Soutenu par sa famille de coeur, les habitant·es pour le moins disparates de son immeuble gérée par Yolande (Isabelle Nanty), une dame d’un âge certain en lutte (notamment) contre le patriarcat, sorte de cour des miracles où l’on retrouve un flamboyant travesti du bois de Boulogne (Thibaut de Montalembert), des couturières indiennes, ou des jeunes gars du quartier qui rêvent de start-up, Alex va opérer petit à petit la transformation physique et mentale qui lui permettra de toucher son rêve du bout des doigts.

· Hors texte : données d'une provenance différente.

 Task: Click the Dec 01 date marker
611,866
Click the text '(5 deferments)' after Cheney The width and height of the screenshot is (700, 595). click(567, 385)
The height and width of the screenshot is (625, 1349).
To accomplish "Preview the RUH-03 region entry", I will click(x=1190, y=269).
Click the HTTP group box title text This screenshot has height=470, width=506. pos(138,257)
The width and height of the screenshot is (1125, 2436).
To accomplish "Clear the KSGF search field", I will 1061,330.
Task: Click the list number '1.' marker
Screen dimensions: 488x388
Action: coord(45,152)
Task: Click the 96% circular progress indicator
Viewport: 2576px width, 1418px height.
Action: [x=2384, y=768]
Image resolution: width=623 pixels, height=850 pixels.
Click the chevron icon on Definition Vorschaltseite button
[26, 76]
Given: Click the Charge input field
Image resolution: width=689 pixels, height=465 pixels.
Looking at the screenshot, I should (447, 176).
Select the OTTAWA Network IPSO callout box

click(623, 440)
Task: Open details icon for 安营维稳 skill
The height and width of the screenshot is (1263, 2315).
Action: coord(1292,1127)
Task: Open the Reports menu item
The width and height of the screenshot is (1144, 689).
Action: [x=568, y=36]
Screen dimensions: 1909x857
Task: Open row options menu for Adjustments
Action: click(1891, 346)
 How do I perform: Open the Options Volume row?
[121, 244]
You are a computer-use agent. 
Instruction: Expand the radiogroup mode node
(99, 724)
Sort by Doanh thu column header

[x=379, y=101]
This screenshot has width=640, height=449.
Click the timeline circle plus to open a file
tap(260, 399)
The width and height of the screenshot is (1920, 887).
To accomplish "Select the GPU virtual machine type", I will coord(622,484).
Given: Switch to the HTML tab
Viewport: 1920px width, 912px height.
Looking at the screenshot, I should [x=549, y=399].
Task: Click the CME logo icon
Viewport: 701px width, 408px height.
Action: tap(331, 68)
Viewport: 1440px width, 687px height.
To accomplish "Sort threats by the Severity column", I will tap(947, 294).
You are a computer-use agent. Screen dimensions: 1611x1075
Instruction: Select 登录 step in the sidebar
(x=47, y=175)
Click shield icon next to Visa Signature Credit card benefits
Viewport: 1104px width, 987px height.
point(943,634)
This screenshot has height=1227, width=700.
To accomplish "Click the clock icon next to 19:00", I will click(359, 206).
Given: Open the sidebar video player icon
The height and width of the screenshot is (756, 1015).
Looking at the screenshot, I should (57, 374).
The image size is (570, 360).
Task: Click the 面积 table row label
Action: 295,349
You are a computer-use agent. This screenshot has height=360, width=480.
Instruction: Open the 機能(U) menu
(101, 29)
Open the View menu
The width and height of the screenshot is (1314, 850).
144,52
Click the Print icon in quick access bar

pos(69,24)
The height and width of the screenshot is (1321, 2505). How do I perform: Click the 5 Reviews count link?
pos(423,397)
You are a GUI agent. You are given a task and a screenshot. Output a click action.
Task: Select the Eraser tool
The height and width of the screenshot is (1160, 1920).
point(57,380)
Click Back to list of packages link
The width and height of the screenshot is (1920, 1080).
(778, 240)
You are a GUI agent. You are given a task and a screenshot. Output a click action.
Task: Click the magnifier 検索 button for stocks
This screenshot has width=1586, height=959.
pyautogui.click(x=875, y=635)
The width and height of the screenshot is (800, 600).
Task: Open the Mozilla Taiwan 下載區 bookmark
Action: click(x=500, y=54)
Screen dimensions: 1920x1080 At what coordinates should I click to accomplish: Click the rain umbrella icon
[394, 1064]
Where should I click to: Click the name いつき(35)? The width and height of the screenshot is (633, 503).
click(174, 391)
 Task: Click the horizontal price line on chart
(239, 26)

Miss n’est ni un drame psychologique sur l’identité transgenre, ni un pamphlet anti-patriarcal sur la représentation sexiste des femmes dans les médias et la culture populaire, même si quelques éléments en ce sens affleurent à la surface, mais plutôt un conte de fées moderne sur le pouvoir de la volonté et l’importance de croire en ses rêves.

Dit comme ça, on pourrait craindre une certaine mièvrerie, mais pas tant que ça en fait. C’est qu’Alex aspire à vivre sa féminité hors de toute définition binaire. Il n’est pas une femme née dans un corps d’homme, il est un homme qui trouve sa lumière dans sa féminité. Trouble dans le genre. Alex ne veut pas choisir, et s’épanouit dans l’oxymore, la "princesse qui boxe" comme l’appelle les petits gars du club où il est animateur. 

Evidemment, on appréciera le paradoxe d’avoir affaire à un jeune homme qui cherche à se libérer en plongeant de plain-pied dans le "temple de l’asservissement de la femme" selon, le concours Miss France. Si l’institution kitsch de "la féminité à la française" a donné son accord pour apparaître dans le film, montrant en passant une certaine capacité à l’auto-dérision, tout est fait pour que le spectateur ne soit pas dupe du fait que ce type de concours relève d’une société ultra-libérale et hétéronormée, qui contribue à alimenter au quotidien les injonctions contradictoires faites aux femmes, et auxquelles Alex va se retrouver confronté: sois forte et fragile, sexy mais pas aguicheuse, grande mais avec des petits pieds.

En filigrane, le film parle aussi de la violence systémique faite aux femmes, avec en toile de fond un univers gentiment ringard, mais qui offre un écrin finalement très pop à la trajectoire d’émancipation d’Alex. Et après tout, un peu, et même beaucoup de bienveillance, envers Alex comme envers tous les membres de sa petite famille de bras cassés, n’a jamais fait de mal à personne, faisant de Miss un divertissement familial assumant son côté comédie feel-good pour offrir une ode à l’acceptation de soi et des autres, lumineuse et réjouissante.

Miss est produit par Chapka Films et Zazi Films en France, et coproduit par Belga Productions en Belgique. Il est vendu à l’international par Other Angle Pictures. Il sortira le 28 octobre en France (distribué par Warner Bros) et en Belgique (distribué par Paradiso Films).